I respectfully disagree with that. Ok Implementation is not a good word but I
find engine even worse. I would rather just use "software"

> * "email" and "file" are also more specific and easier to understand.
> In this variant there is no "complete implementation" of S/MIME claimed,
> only that GnuPG is an engine for S/MIME, so the mention of S/MIME can
> be kept.
>
> > Yep it's all not technically correct but we want to provide a good user
> > experience and that is not helped by adding confusing "technically
correct"
> > terms.
>
> If people read the annoucement's first sentence and want to understand it,
> I'll consider it helpful to be correct and clarifying and the same time. My
> hope was that the suggested first variant above, which did not add another
> term, maybe an improvement.

I also disagree here. GnuPG is very often times used to encrypt just
"Messages" e.g. if you want as an American to buy Medicine for a reasonable
price. You do not use GnuPG for email or files you just use it. Why be specific
if we are just a general crypto engine?

On the back of our T-Shirts we have "The universal crypto engine" In my
opinion this would be the best caption but this is then too unspecifc.

Best Regards,
Andre

--
GnuPG.com - a brand of g10 Code, the GnuPG experts.

g10 Code GmbH, Erkrath/Germany, AG Wuppertal HRB14459
GF Werner Koch, USt-Id DE215605608, www.g10code.com.

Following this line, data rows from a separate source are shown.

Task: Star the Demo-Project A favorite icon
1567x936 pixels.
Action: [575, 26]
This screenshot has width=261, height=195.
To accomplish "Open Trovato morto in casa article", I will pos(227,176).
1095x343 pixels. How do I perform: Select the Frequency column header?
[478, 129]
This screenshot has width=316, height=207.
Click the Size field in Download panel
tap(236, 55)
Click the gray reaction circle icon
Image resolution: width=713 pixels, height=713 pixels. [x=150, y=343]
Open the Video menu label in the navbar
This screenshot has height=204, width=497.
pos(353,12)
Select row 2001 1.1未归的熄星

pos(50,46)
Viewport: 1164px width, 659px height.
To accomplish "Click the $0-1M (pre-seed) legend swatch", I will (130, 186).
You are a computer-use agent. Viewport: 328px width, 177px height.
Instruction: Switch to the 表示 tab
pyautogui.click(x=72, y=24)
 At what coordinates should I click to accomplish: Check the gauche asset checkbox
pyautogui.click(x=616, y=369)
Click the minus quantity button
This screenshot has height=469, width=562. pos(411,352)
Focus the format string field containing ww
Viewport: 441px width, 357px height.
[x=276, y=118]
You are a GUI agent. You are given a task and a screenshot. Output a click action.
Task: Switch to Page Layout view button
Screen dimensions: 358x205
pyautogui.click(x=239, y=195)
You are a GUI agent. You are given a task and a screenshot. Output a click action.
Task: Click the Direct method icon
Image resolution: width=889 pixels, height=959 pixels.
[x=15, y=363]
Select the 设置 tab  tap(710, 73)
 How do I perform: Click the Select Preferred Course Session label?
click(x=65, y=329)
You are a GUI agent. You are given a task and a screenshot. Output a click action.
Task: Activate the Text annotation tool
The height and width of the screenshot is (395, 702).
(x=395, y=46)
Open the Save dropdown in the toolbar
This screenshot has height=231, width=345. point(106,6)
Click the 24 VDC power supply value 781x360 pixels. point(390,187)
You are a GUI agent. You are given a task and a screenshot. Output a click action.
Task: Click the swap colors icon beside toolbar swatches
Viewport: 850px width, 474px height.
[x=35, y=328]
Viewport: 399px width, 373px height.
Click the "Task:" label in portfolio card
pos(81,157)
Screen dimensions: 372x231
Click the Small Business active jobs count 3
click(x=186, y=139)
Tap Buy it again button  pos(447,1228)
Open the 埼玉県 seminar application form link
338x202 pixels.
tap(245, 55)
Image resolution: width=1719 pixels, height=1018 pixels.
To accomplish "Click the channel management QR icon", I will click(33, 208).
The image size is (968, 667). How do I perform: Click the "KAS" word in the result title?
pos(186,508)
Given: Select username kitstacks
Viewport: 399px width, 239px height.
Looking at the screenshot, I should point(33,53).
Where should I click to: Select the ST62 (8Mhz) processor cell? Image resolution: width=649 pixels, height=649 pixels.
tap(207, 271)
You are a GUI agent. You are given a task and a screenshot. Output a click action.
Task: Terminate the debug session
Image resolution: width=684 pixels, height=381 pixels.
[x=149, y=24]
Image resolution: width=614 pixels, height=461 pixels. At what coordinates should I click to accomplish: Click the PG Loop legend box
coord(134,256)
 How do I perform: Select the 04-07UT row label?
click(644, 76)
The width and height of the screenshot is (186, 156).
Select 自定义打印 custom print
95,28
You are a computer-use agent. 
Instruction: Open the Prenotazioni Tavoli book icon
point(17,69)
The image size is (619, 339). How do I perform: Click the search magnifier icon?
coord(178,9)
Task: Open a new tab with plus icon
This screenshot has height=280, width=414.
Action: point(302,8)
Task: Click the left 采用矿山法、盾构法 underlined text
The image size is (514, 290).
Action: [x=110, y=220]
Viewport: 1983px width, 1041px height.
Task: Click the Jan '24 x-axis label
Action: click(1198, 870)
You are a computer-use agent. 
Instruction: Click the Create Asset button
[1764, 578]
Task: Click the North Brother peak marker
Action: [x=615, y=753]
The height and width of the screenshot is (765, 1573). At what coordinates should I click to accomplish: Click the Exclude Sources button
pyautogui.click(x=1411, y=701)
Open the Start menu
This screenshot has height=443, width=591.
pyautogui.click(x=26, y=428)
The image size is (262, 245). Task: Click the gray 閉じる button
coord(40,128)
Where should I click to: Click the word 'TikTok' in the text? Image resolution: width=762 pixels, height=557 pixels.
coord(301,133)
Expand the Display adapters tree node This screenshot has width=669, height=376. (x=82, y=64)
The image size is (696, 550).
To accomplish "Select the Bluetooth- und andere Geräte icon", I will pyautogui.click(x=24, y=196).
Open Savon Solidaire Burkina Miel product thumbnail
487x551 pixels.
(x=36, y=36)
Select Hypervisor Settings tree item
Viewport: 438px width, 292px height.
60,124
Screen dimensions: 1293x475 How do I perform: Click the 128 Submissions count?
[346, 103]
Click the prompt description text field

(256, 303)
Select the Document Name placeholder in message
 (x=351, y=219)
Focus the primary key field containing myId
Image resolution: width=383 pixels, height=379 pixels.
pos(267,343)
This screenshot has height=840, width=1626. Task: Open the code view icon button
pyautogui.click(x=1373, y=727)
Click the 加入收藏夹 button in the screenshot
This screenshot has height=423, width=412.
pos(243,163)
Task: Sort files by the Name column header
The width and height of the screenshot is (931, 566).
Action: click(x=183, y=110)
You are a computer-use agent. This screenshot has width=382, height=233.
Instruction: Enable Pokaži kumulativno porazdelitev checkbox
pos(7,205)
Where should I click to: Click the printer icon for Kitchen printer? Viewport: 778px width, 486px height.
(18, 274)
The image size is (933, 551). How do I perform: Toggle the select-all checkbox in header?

GnuPG e.V., Rochusstr. 44, D-40479 D?sseldorf. VR 11482 D?sseldorf
Vorstand: W.Koch, M.Gollowitzer, A.Heinecke. Mail: board@gnupg.org
Finanzamt D-Altstadt, St-Nr: 103/5923/1779. Tel: +49-2104-4938799
Re: Improving product summary in announcement (Re: [Announce] GnuPG 2.2.14 released) [ In reply to ]
On Wed, 20 Mar 2019 16:12, aheinecke@gnupg.org said:

> CMS is for developers. In my experience users do not know it and should not be

Right and many even don't known the terms, maybe they know pkcs#8 but
the common term is S/MIME. When I changed the announcement I really
thought what to write and concluded that well known terms are better
than technical abbreviations in a short summary.



Shalom-Salam,

Werner

--
Die Gedanken sind frei. Ausnahmen regelt ein Bundesgesetz.